• Brief: Take every line from the data that has the word "tweet" in it.

*** Begin section ***

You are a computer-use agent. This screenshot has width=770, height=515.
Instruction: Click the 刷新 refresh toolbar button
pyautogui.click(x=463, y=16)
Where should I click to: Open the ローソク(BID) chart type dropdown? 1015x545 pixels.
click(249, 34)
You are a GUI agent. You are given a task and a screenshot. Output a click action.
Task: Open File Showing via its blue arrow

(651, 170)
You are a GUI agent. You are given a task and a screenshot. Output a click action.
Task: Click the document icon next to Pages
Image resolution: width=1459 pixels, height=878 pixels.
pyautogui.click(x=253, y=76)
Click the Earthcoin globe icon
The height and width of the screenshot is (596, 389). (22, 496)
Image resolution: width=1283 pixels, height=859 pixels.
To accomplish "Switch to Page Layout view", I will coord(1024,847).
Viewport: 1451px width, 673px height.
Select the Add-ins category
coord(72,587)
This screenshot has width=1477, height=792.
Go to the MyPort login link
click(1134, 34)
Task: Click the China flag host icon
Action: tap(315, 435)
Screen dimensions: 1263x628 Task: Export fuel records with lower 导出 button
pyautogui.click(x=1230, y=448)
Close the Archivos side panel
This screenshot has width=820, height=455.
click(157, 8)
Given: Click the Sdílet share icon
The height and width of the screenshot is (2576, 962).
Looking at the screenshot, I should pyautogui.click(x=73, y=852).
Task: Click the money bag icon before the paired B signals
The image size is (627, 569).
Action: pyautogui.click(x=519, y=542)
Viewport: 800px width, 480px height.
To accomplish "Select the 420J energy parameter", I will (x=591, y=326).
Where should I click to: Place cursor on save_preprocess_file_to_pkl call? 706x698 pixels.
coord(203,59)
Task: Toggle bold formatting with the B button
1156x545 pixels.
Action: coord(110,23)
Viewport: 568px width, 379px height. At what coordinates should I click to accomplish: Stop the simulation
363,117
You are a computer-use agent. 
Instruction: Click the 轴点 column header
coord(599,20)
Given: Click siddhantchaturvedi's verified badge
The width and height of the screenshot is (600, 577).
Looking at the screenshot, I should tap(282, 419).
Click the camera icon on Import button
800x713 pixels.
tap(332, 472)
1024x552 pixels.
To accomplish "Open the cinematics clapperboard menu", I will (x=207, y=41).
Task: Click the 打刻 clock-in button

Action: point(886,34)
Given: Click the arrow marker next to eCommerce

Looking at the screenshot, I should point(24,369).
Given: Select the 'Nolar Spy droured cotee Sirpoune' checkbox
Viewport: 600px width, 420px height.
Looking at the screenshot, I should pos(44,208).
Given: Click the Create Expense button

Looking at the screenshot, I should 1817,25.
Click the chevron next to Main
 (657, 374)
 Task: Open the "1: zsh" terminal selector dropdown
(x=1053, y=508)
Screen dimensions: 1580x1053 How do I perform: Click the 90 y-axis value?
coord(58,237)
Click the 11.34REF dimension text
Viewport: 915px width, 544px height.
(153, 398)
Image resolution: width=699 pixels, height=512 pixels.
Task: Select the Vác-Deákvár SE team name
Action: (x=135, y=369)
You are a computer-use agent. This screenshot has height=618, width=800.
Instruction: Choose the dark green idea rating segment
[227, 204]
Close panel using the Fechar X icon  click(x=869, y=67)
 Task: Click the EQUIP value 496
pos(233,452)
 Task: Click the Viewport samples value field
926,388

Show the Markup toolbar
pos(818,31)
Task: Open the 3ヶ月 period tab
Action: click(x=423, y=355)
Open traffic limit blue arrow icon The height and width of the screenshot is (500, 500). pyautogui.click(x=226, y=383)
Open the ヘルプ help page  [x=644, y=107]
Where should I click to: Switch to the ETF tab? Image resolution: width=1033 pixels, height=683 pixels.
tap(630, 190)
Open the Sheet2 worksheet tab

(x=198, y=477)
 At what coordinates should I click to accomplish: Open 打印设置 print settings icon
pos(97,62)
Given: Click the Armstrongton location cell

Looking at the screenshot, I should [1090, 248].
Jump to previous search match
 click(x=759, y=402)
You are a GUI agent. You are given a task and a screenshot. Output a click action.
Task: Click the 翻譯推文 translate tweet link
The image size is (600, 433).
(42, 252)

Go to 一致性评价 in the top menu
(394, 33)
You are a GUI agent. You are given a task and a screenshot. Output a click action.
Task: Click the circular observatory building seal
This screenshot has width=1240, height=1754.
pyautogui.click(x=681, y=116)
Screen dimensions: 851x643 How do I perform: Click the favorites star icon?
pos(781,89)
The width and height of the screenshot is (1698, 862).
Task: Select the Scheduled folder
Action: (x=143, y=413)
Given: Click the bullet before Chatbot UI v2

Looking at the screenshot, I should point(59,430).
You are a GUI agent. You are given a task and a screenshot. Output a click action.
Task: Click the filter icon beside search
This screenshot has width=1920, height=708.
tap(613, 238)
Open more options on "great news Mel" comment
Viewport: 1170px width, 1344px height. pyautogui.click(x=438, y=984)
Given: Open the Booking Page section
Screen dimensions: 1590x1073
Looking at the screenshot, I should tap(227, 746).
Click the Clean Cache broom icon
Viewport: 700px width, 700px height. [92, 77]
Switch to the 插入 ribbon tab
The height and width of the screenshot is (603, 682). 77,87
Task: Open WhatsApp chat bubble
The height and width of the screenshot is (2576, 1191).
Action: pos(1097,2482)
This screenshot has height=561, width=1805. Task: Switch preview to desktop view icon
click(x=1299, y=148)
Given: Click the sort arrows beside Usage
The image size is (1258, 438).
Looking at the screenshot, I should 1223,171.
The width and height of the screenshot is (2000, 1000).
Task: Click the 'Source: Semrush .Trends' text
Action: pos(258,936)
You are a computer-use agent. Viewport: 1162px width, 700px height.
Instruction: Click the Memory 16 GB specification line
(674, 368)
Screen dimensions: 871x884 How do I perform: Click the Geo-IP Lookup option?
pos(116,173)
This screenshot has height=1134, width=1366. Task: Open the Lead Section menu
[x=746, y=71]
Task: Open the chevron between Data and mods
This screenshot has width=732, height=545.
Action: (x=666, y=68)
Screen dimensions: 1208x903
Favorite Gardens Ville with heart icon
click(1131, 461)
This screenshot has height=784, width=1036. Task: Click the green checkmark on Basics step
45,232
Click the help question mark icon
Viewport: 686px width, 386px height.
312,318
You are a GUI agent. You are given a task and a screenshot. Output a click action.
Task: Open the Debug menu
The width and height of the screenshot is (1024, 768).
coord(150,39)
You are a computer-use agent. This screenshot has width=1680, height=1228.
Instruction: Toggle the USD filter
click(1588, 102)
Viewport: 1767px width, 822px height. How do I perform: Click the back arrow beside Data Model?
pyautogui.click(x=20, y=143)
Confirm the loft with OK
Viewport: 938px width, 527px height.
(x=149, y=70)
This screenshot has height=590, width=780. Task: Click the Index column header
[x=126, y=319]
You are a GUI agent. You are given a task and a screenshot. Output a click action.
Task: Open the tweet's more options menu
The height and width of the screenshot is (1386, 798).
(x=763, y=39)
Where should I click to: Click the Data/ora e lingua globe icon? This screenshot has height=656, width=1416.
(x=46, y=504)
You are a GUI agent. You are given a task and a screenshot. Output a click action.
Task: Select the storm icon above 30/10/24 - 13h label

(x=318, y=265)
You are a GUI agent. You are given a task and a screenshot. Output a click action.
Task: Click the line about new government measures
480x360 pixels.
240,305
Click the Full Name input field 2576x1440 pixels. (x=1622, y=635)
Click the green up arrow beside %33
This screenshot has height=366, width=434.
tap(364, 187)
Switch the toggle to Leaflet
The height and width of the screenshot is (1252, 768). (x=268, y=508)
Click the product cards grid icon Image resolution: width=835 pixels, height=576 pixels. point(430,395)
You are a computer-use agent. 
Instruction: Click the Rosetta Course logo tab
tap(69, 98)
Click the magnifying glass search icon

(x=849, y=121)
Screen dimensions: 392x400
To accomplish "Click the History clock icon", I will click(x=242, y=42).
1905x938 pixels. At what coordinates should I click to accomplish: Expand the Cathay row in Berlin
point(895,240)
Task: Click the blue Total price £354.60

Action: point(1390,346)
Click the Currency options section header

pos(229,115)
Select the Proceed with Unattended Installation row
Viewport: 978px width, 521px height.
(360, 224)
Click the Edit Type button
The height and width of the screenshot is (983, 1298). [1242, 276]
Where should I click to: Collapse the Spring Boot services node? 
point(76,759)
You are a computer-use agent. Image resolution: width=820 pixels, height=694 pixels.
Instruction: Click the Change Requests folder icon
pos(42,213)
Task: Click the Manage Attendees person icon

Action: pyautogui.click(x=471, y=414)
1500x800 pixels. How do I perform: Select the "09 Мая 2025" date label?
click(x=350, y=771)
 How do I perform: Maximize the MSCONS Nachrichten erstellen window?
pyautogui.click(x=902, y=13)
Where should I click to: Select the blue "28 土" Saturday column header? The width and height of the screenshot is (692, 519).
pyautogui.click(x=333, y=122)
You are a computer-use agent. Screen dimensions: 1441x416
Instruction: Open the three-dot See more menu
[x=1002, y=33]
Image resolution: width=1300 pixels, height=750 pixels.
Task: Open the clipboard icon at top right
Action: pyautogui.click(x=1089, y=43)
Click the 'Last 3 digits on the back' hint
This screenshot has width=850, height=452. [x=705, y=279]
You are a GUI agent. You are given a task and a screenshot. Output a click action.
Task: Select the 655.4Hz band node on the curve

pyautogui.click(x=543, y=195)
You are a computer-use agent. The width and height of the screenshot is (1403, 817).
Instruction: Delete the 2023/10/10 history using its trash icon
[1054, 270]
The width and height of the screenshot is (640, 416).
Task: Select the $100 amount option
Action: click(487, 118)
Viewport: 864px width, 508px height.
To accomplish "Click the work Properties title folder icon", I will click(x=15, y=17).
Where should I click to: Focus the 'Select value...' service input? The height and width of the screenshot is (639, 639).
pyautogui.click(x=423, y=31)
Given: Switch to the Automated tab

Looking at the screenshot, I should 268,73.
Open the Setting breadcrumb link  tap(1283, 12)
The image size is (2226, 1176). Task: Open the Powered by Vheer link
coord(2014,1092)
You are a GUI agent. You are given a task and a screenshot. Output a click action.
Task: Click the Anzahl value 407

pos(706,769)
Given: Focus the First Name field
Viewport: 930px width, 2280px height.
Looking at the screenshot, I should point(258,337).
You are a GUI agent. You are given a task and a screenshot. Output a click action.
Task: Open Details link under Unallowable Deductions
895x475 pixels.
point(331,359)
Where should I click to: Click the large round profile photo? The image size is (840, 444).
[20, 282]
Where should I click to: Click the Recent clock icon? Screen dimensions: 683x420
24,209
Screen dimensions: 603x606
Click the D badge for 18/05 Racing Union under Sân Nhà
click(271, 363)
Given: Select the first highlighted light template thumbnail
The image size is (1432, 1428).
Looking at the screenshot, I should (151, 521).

*** End section ***

• Completed task:
Task: Click the 翻譯推文 translate tweet link
Task: Open the tweet's more options menu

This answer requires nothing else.